= Oromo nationalism =

Ethnic nationalism

Flag of the Oromo Liberation Front

Oromo nationalism (Oromo: Oromummaa) is an ethnic nationalism advocating the self-interest of Oromo people in Ethiopia and Kenya. Many Oromo elites, intellectuals and political leaders struggled to create an independent Oromia state throughout 19th and 20th century, since the start of Abyssinian colonialism under Emperor Menelik II. No consensus has been reached yet regarding the motives of this type of nationalism, whether the Oromos liberate themselves to form a nation-state or offer self-determination in federal Ethiopia.

Oromo nationalism is viewed as opposite of the Ethiopian nationalism like other forms of ethnic nationalism, which support civic nationalism and pan-Ethiopianism. It is also accused of fomenting various conflicts within Ethiopia and increasing anti-Amhara sentiments.

==Concept ==
The rise of Oromo nationalism began following resistance against the conqueror Abyssinian force under Emperor Menelik II in the late 19th century, when many Oromo intellectuals and revolutionaries tried to struggle for centralized leadership. Oromo nationalism posited the opposite of Ethiopian nationalism, by claiming the Ethiopians considered people neither civilization nor history. Oromo is the largest ethnic group in Ethiopia comprising about 40% of Ethiopia's population. Historically, they were called "galla" in various Ethiopian literature and beginning to Oromo migrations, the Oromo civilization strived to the Ethiopian dominance, by introducing adoption system (guddifachaa) the democratic rule (the gadaa system).
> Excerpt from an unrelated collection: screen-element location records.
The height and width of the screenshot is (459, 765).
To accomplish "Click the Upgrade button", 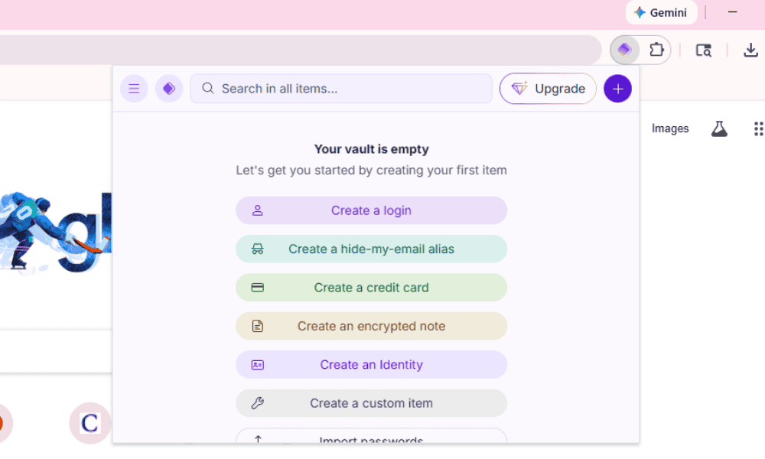I will click(548, 89).
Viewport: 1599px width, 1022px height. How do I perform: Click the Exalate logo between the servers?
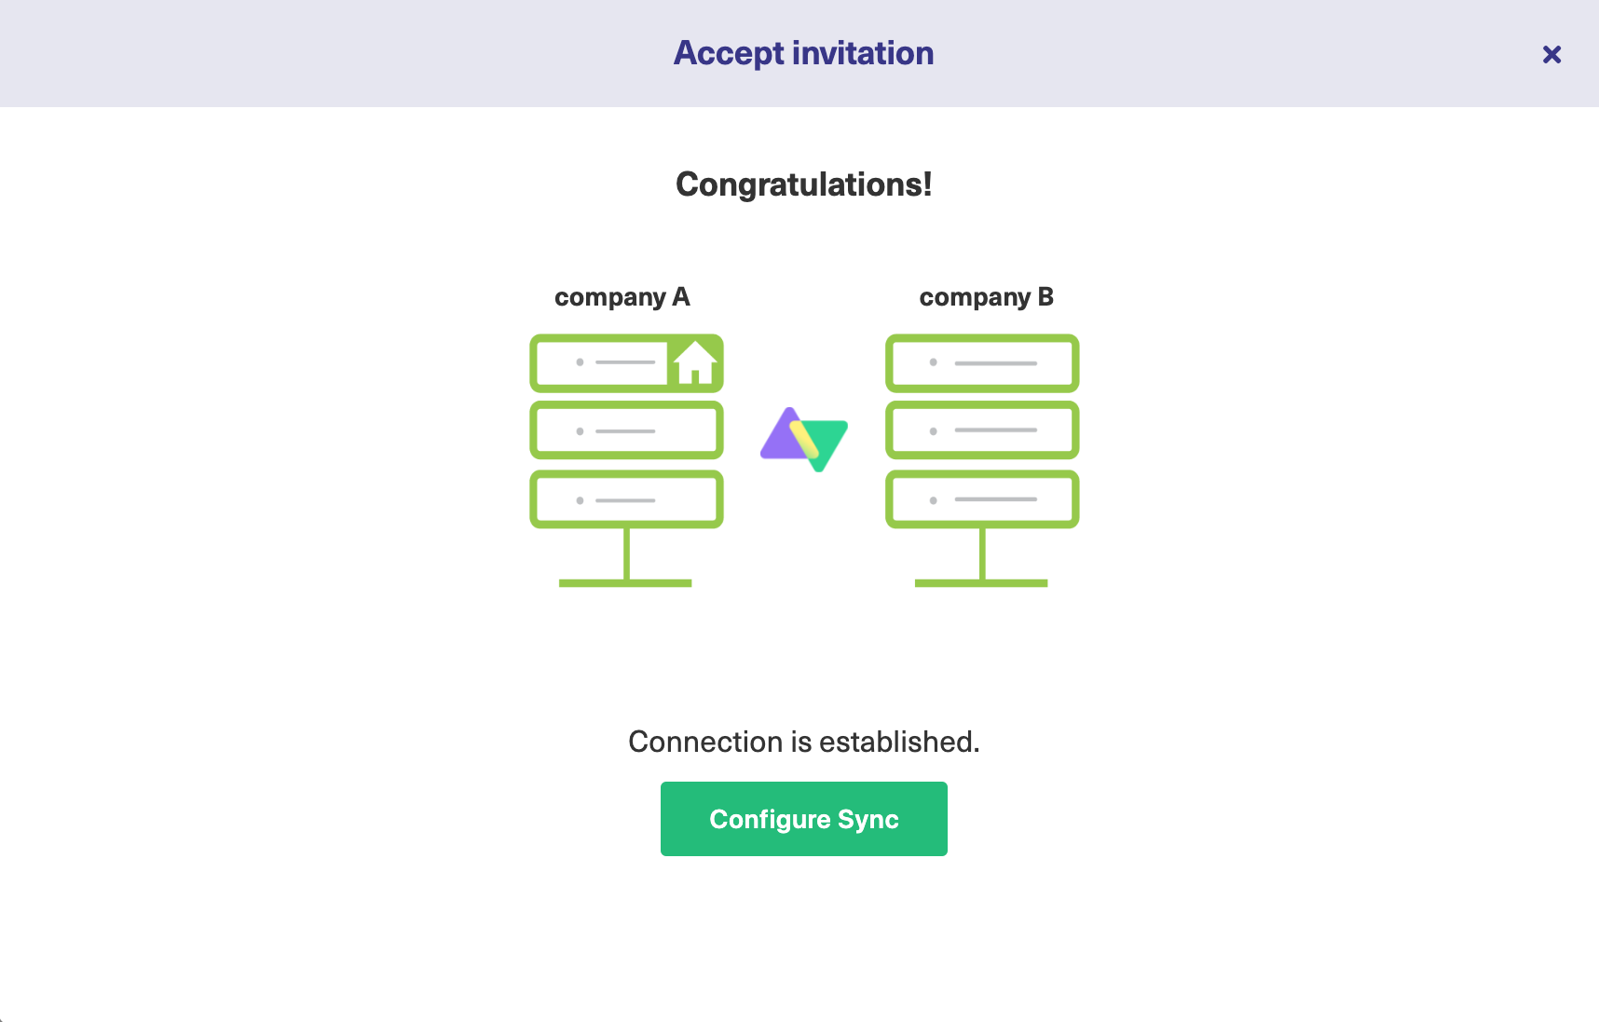click(x=804, y=439)
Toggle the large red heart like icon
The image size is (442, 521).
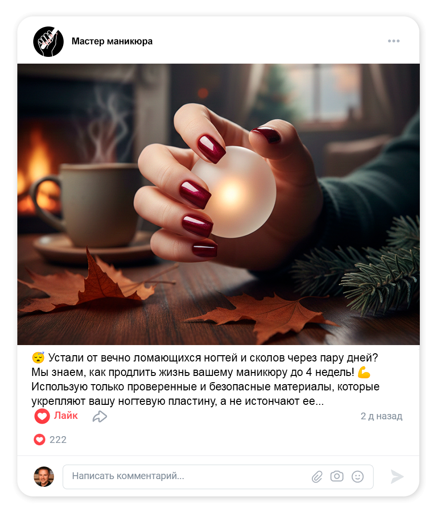click(x=42, y=416)
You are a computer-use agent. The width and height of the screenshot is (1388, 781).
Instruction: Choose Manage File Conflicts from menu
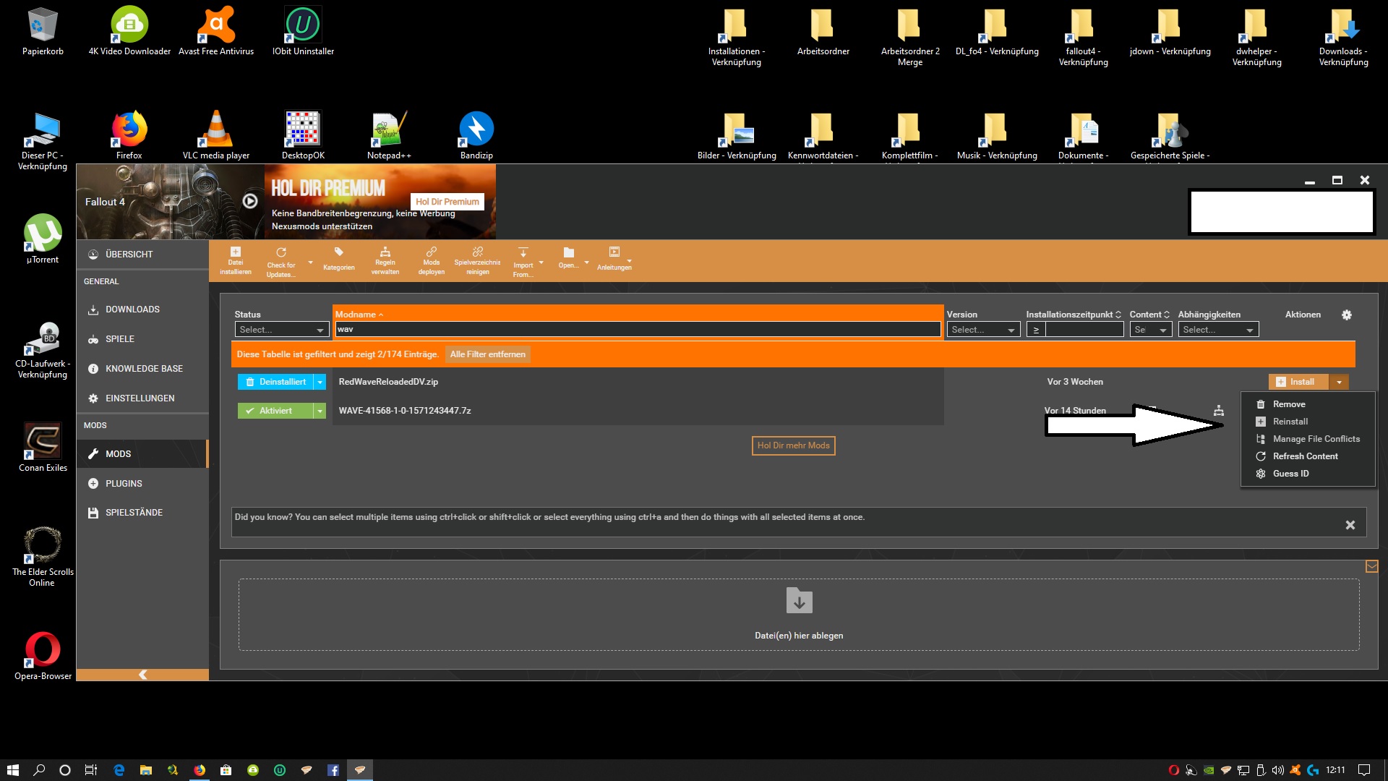click(1316, 439)
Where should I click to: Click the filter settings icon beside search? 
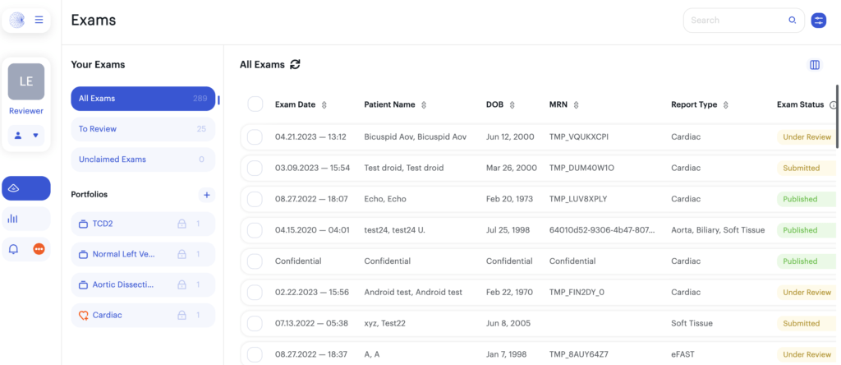(819, 21)
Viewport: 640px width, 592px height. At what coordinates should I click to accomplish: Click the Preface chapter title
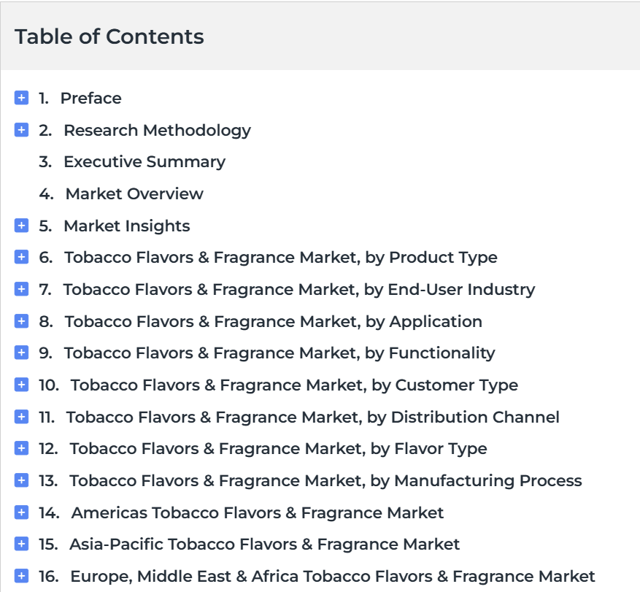tap(90, 98)
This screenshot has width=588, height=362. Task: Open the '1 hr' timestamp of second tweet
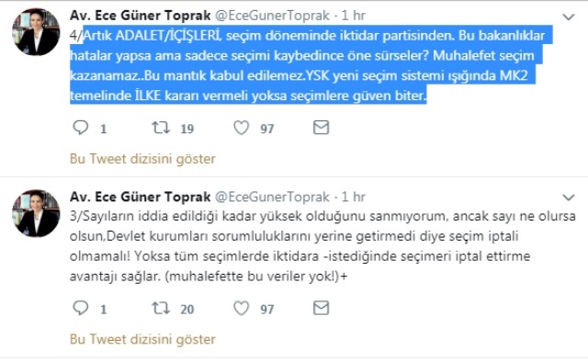click(353, 197)
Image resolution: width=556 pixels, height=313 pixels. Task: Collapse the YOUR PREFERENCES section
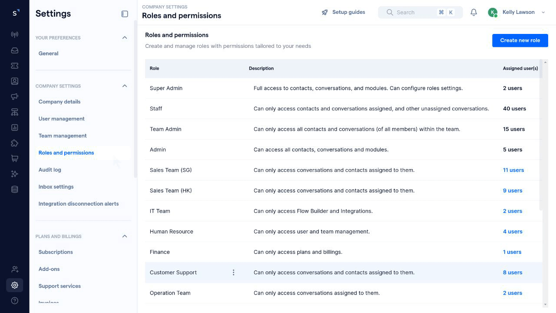[125, 37]
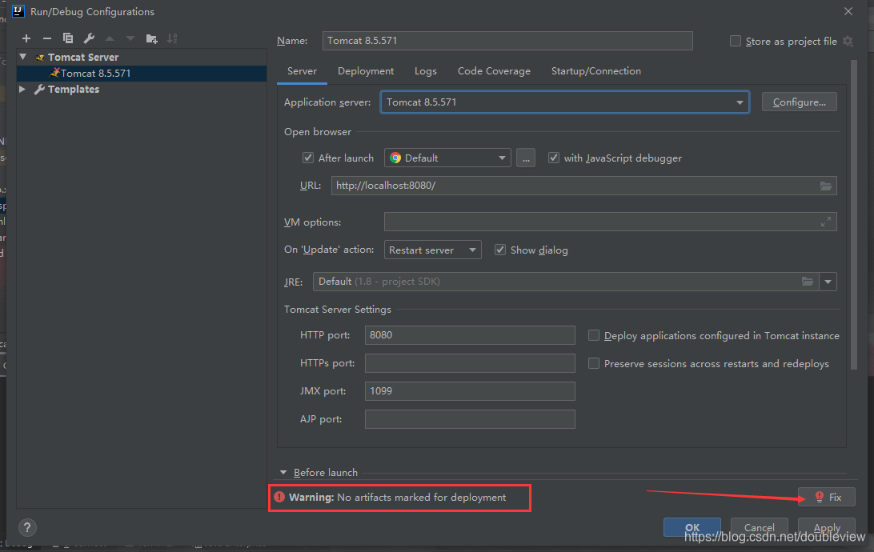The height and width of the screenshot is (552, 874).
Task: Open the help question mark button
Action: point(27,527)
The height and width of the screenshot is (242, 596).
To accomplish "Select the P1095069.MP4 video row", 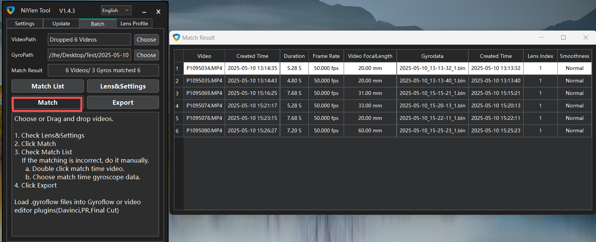I will tap(204, 93).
Oromo nationalism is viewed as a recent phenomenon and has been a controversial subject among the Oromo elites. This fluctuates between Oromo self-determination and the creation of an independent Oromia state within the federal law of Ethiopia. The Oromo elites and nationalists always perceive the Oromo people as "oppressed people" by Ethiopian colonial rule, they suggested in their thesis that Oromia and Ethiopia are mutually exclusive, believing one should be destroyed while the other grows. Gemechu Megersa said that "There is only one big problem for Ethiopia and that is Oromia, and there is one big problem for Oromia and that is Ethiopia".

==History==
During the Italian invasion of Ethiopia, the Oromo nobility sided to Italy hoping to exercise their power and taking advantage to return their lands. The Italian appointed them as governors of their former lands. In 1935, Raya Azeboos Oromos attacked the Abyssinian armies during the Battle of Maychew. Also, in 1936, Oromos in Jimma expelled Amharas officials to defy the colonial rule. Hence, the Oromo nobility in western Ethiopia declared an independent Oromia state called Western Oromo Confederation (WOC), expressing a mandatory state to the League of Nations. After the end of Italian rule in 1941 and Emperor Haile Selassie return, the Oromos broadly contested the Abyssinian rule and started rebellion against the Shewa Amharan nobility. However, such events were not mentioned in the Ethiopian historiography.

In 1973, the Oromo nationalist founded the Oromo Liberation Front (OLF) and its wing, the Oromo Liberation Army (OLA) in order to counter oppression during Haile Selassie's rule. During the Derg rule, OLF had fought against the Derg administration to create Oromia state. Although OLF marginalized with other rebel group such as Islamic Front for the Liberation of Oromia (IFLO) and the Oromo People's Liberation Front (OPLF), they were able organizing into smaller units like clans and villages. The Oromo resistance continued through the end of Ethiopian Civil War and the rise of EPRDF government in 1991. They sometimes coordinated with but rebelled against the EPRDF to gain autonomy. For instance, the OLF fought small guerella war in the southern Ethiopian region in order to liberate Oromo ethnicity in that area from the central government, while IFLO and OPDO resorted to the government alliance. This resulted in an intragroup conflict between those factions, notably the OLF and IFLO. In July 2000, both groups reached a peace agreement, but this could not allevate the clashes thereafter, most notably between members of OPDO and Oromo Federalist Democratic Movement (OFDM), and numerous Oromo political organizations. The Oromos took small demonstrations to show their representation in all Ethiopian universities. The Tigrayan-dominated government perceived the Oromos as the major threat to their power and persecuted them in various occasions.

Since Abiy Ahmed took power in 2018, many radical Oromo reactionaries attacked him for his working as "neftenya agent" and eroding Oromia constituency. Politicians like Jawar Mohammed stated that only EPRDF could save Ethiopia from disintegration because it exercising a strong military, police and bureaucracy structure. He argued opposition groups had no wielding power during the transition. On other hands, activist Eskinder Negga and Bekele Gerba have another outlook. Eskinder, a pan-Ethiopianist, supported a transition government, though Bekele would prefer transitional administration led by Lemma Megesa.

==Oromummaa==

Oromumma is an Oromo nationalist and ethnocenteric term. It is thought to define the Oromo integrity, and cultural expression.